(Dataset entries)
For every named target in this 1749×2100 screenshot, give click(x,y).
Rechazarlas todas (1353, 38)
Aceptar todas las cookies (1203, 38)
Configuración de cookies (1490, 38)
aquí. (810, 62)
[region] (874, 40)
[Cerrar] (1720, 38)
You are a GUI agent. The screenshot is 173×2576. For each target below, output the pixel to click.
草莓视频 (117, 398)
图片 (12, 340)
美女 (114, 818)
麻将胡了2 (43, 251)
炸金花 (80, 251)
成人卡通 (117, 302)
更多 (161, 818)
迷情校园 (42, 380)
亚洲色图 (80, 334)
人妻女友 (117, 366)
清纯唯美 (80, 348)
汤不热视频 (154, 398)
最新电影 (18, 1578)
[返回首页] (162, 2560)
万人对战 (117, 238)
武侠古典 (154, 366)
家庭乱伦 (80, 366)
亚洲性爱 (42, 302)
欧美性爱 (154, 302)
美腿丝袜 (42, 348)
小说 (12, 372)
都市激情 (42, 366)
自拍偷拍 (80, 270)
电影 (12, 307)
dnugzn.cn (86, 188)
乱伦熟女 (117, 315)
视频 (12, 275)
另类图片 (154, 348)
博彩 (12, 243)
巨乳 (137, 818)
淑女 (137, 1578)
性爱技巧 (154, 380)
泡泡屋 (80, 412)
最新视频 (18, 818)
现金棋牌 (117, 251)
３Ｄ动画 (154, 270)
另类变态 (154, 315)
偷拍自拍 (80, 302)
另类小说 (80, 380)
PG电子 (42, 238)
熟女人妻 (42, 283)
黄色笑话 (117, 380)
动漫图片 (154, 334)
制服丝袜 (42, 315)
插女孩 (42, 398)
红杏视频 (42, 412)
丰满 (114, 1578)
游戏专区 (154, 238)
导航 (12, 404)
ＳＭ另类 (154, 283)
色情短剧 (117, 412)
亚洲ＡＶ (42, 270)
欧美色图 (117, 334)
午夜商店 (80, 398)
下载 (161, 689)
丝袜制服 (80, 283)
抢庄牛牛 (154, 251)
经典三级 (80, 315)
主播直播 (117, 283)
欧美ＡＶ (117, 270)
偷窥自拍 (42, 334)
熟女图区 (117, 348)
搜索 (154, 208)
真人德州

Goal of the exercise:
Write out the records above exactly as given.

Expected output:
For every named target in this 1749×2100 screenshot, give click(x,y).
Rechazarlas todas (1353, 38)
Aceptar todas las cookies (1203, 38)
Configuración de cookies (1490, 38)
aquí. (810, 62)
[region] (874, 40)
[Cerrar] (1720, 38)
You are a GUI agent. The screenshot is 173×2576. For each target below, output the pixel to click.
草莓视频 (117, 398)
图片 (12, 340)
美女 (114, 818)
麻将胡了2 (43, 251)
炸金花 (80, 251)
成人卡通 (117, 302)
更多 (161, 818)
迷情校园 (42, 380)
亚洲色图 (80, 334)
人妻女友 (117, 366)
清纯唯美 (80, 348)
汤不热视频 (154, 398)
最新电影 (18, 1578)
[返回首页] (162, 2560)
万人对战 (117, 238)
武侠古典 (154, 366)
家庭乱伦 (80, 366)
亚洲性爱 (42, 302)
欧美性爱 (154, 302)
美腿丝袜 (42, 348)
小说 (12, 372)
都市激情 (42, 366)
自拍偷拍 (80, 270)
电影 (12, 307)
dnugzn.cn (86, 188)
乱伦熟女 (117, 315)
视频 (12, 275)
另类图片 (154, 348)
博彩 (12, 243)
巨乳 (137, 818)
淑女 (137, 1578)
性爱技巧 (154, 380)
泡泡屋 (80, 412)
最新视频 (18, 818)
现金棋牌 (117, 251)
３Ｄ动画 (154, 270)
另类变态 (154, 315)
偷拍自拍 (80, 302)
另类小说 (80, 380)
PG电子 (42, 238)
熟女人妻 (42, 283)
黄色笑话 (117, 380)
动漫图片 (154, 334)
制服丝袜 (42, 315)
插女孩 (42, 398)
红杏视频 (42, 412)
丰满 (114, 1578)
游戏专区 (154, 238)
导航 (12, 404)
ＳＭ另类 (154, 283)
色情短剧 (117, 412)
亚洲ＡＶ (42, 270)
欧美色图 (117, 334)
午夜商店 (80, 398)
下载 (161, 689)
丝袜制服 (80, 283)
抢庄牛牛 (154, 251)
经典三级 (80, 315)
主播直播 (117, 283)
欧美ＡＶ (117, 270)
偷窥自拍 (42, 334)
熟女图区 (117, 348)
搜索 (154, 208)
真人德州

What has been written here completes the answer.